Business travel costs can add up when you tally hotel, car rental, and meals. But a new study by the Global Business Travel Association (GBTA) Foundation found that travel taxes on those necessities increase a traveler’s total bill by 58 percent, up 1 percent from 2012.
The annual study, which also ranks the best and worst destinations for single-day travel taxes, showed that despite Florida’s reputation as an “exotic” location, three cities from the Sunshine State top the list of destinations with the lowest total tax burden—general sales taxes combined with travel taxes—for business travelers; each levies roughly $22.61 per day in total taxes.
Conversely, Chicago tops the list for highest total tax burden ($41.04), followed by New York ($38.65), and Minneapolis ($36.70).
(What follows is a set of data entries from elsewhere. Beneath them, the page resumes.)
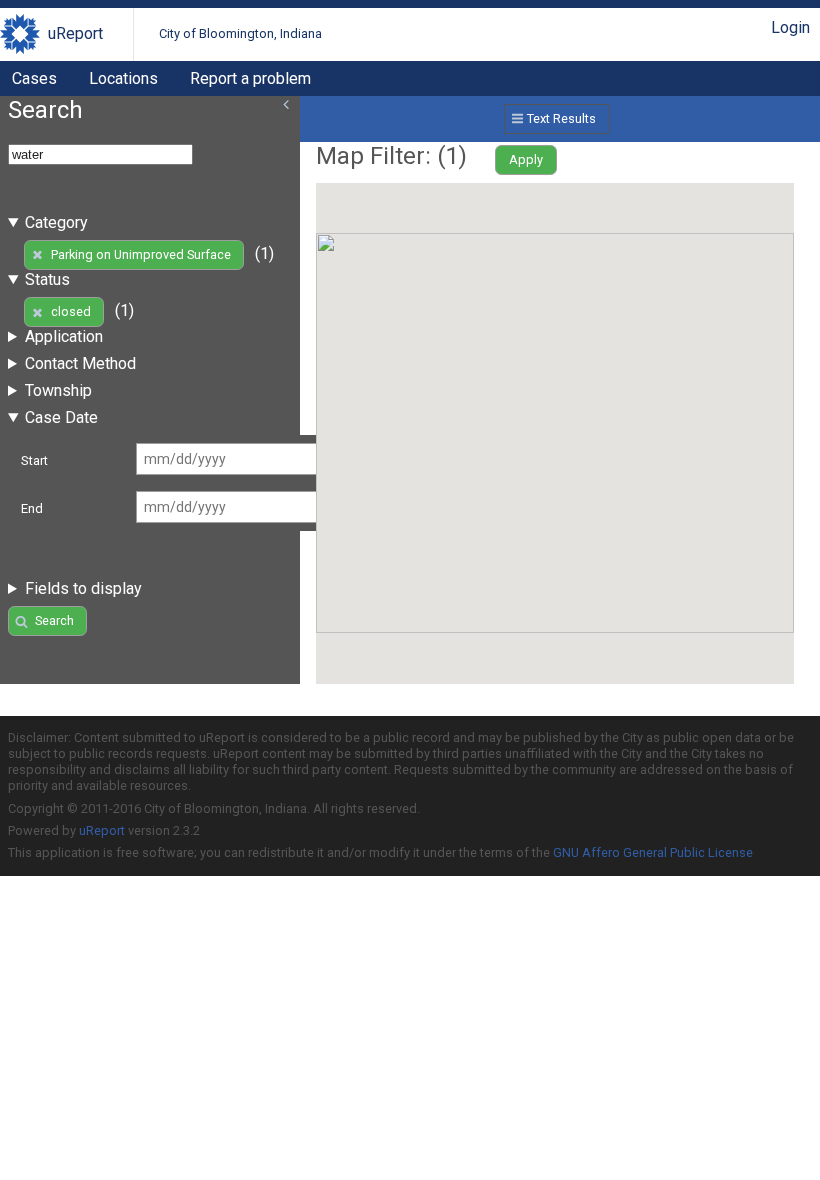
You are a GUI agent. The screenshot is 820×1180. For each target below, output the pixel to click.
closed (71, 311)
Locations (123, 78)
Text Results (561, 118)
The average total tax burden among the top-50 destinations was $29.94.
When looking at just the travel tax burden, which GBTA refers to as “discriminatory travel taxes,” three California cities—Burbank ($1.58), Orange County ($3.16), and Ontario ($4.48)—rank the lowest.
Meanwhile, Portland, Oregon ($22.86), Boston ($19.34), and Indianapolis ($18.10) had the highest discriminatory travel taxes.
“Municipalities are under pressure to raise revenue wherever they can, but imposing too heavy a tax burden on business travel is a shortsighted strategy,” GBTA Foundation Vice President of Research Joseph Bates said in a statement. “With taxes rising in every area of society, companies and travel managers are taking an increasingly hard look at the price they’re being asked to pay to visit any given city or region.”
The group warned that the high travel tax rates could negatively impact business for the cities that sit high on the list.
“Road warriors strengthen the economy, create jobs, and drive economic security. Yet governments insist on treating travelers like their ATM,” Michael W. McCormick, executive director and COO of GBTA, said in the statement. “These types of punitive travel taxes will ultimately push business travelers to stay home, and we all pay when governments take a short-sighted approach that raises the costs for business travel.”